Um ponto chamou atenção na audiência de custódia realizada na quarta-feira (27) com o ex-presidente Jair Bolsonaro (PL), que passou a cumprir pena de 27 anos de prisão em regime fechado por tentativa de golpe de Estado. Ao ser solicitado a informar dados pessoais básicos, Bolsonaro não conseguiu responder qual era o próprio endereço.
Bolsonaro afirmou não se lembrar do local onde vivia, apesar de permanecer havia meses em prisão domiciliar em Brasília. A pergunta sobre endereço faz parte do protocolo padrão das audiências de custódia, que exigem a checagem de dados como filiação, estado civil e data de nascimento.
No momento da verificação, Bolsonaro respondeu de forma vacilante e disse que não recordava o endereço da residência onde cumpria medida cautelar antes da transferência para o sistema prisional. A informação ficou registrada na ata da audiência.
Remição de Pena por Leitura
Após o procedimento, a defesa de Bolsonaro passou a organizar a documentação necessária para enquadrá-lo nas atividades oferecidas pelo sistema penal, entre elas a remição de pena por leitura. Este mecanismo previsto na legislação brasileira permite a redução de dias da pena mediante a leitura de obras literárias, científicas ou filosóficas.

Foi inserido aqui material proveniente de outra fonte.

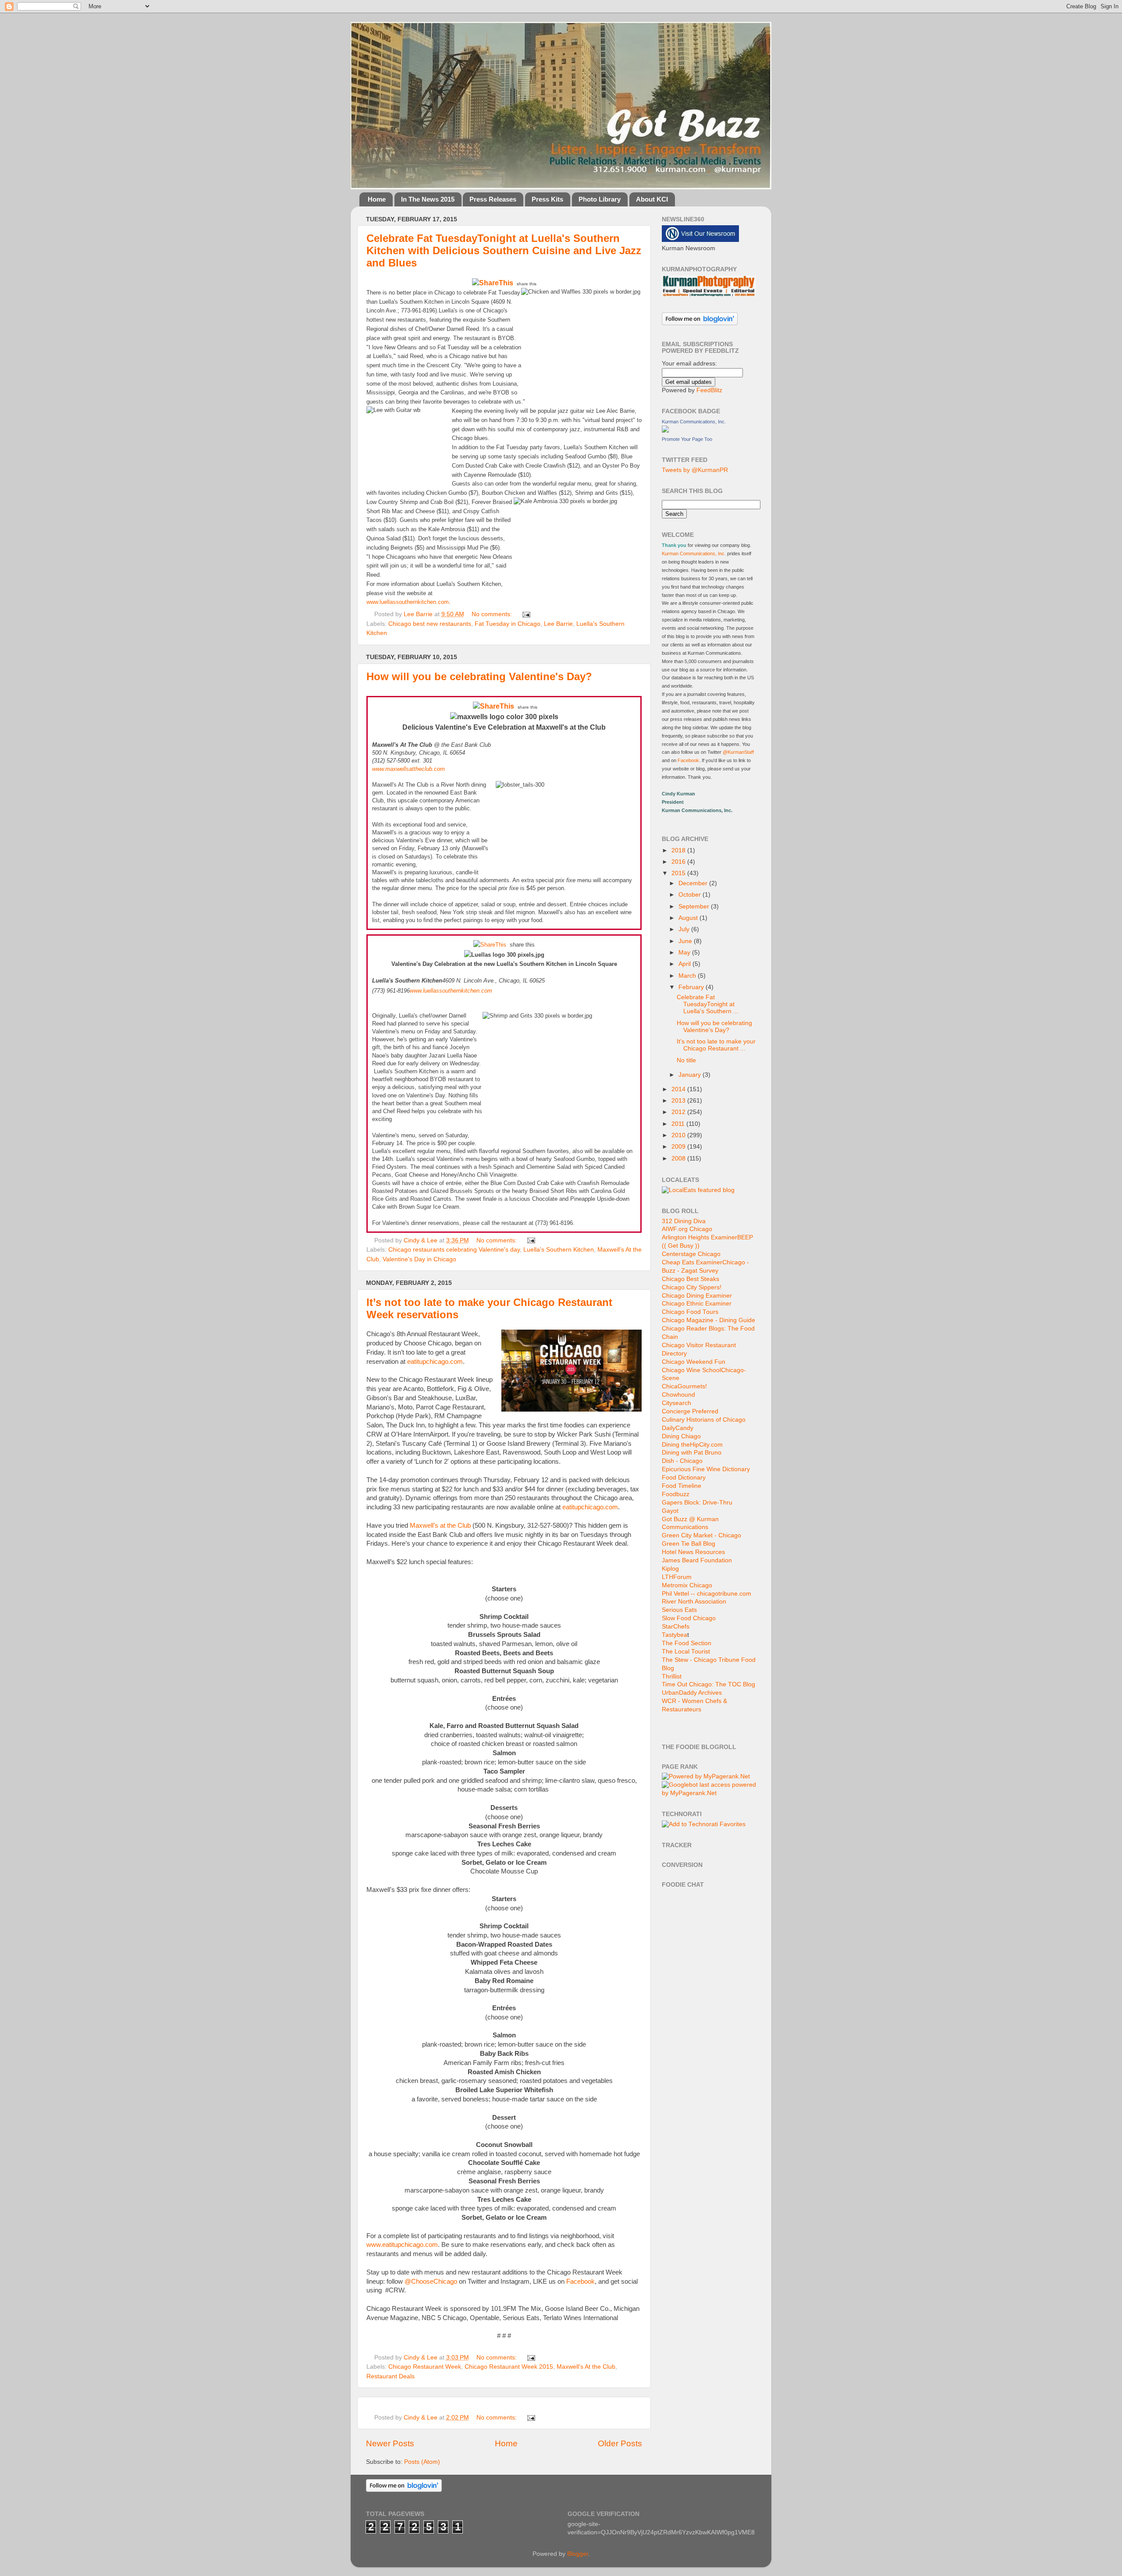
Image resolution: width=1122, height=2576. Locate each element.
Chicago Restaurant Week (424, 2366)
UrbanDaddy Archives (692, 1692)
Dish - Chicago (682, 1461)
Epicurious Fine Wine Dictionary (706, 1469)
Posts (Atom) (422, 2462)
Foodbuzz (675, 1494)
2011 (678, 1124)
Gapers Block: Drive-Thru (697, 1502)
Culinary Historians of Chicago (704, 1419)
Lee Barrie (558, 624)
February (692, 987)
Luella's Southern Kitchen (558, 1249)
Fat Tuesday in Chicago (507, 624)
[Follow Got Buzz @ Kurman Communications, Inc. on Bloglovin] (700, 323)
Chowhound (678, 1394)
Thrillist (672, 1676)
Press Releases (492, 199)
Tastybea (674, 1635)
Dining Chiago (681, 1436)
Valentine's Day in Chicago (419, 1259)
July (684, 929)
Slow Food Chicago (689, 1618)
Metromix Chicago (687, 1585)
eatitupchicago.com (435, 1361)
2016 (679, 862)
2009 (679, 1146)
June (686, 941)
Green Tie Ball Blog (688, 1543)
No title (686, 1060)
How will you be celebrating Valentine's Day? (479, 676)
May (685, 952)
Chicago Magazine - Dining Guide (708, 1320)
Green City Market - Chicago (701, 1535)
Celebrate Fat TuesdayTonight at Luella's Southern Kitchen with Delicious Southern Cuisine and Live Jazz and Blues (503, 250)
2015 (679, 873)
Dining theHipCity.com (692, 1444)
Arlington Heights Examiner (699, 1237)
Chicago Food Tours (690, 1312)
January (690, 1075)
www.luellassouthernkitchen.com (407, 602)
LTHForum (677, 1577)
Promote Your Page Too (687, 439)
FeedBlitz (709, 390)
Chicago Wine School (691, 1370)
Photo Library (600, 199)
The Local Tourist (686, 1651)
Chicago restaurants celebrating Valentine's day (454, 1249)
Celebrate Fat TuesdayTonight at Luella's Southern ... (708, 1004)
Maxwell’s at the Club (440, 1525)
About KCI (652, 199)
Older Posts (620, 2443)
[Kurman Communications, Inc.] (665, 430)
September (694, 906)
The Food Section (686, 1643)
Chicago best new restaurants (429, 624)
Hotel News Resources (693, 1552)
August (688, 918)
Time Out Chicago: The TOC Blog (708, 1684)
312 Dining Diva (684, 1221)
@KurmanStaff (738, 752)
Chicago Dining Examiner (697, 1295)
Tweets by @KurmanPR (695, 470)
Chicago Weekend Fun (693, 1362)
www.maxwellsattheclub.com (408, 769)
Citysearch (676, 1403)
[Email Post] (525, 614)
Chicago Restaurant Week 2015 (509, 2366)
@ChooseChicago (431, 2281)
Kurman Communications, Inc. (694, 421)
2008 (679, 1158)
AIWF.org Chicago (687, 1229)
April (685, 964)
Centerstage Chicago (691, 1254)
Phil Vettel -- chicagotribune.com (706, 1593)
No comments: (493, 614)
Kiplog (670, 1568)
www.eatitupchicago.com (402, 2244)
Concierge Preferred (690, 1411)
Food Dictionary (684, 1477)
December (693, 883)
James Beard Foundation (697, 1560)
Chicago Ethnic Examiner (696, 1303)
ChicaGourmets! (684, 1386)
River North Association (694, 1601)
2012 (679, 1112)
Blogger (577, 2554)
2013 (679, 1100)
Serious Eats (679, 1610)
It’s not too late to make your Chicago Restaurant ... (716, 1045)
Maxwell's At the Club (586, 2366)
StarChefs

Cada livro lido deve ser acompanhado de uma resenha escrita e aprovada pela administração prisional, e pode reduzir até quatro dias de pena, respeitado o limite anual previsto em regulamento.
A lista inicial de obras que podem ser disponibilizadas inclui títulos nacionais amplamente adotados nos programas de remição, como “Capitães da Areia“, de Jorge Amado, “O Alienista“, de Machado de Assis, e “Vidas Secas“, de Graciliano Ramos. Constam também obras estrangeiras de domínio público, como “1984” e “A Revolução dos Bichos“, de George Orwell. A seleção final depende de autorização da unidade prisional responsável.
As movimentações referentes à leitura, assim como os registros da audiência, serão anexadas ao processo de execução penal. A administração prisional definirá o calendário de entrega de obras e os prazos de avaliação para Bolsonaro. O acesso a obras como “1984” pode proporcionar ao ex-presidente uma reflexão aprofundada sobre o uso do poder e a manipulação da informação, contextualizando sua própria situação perante as instituições.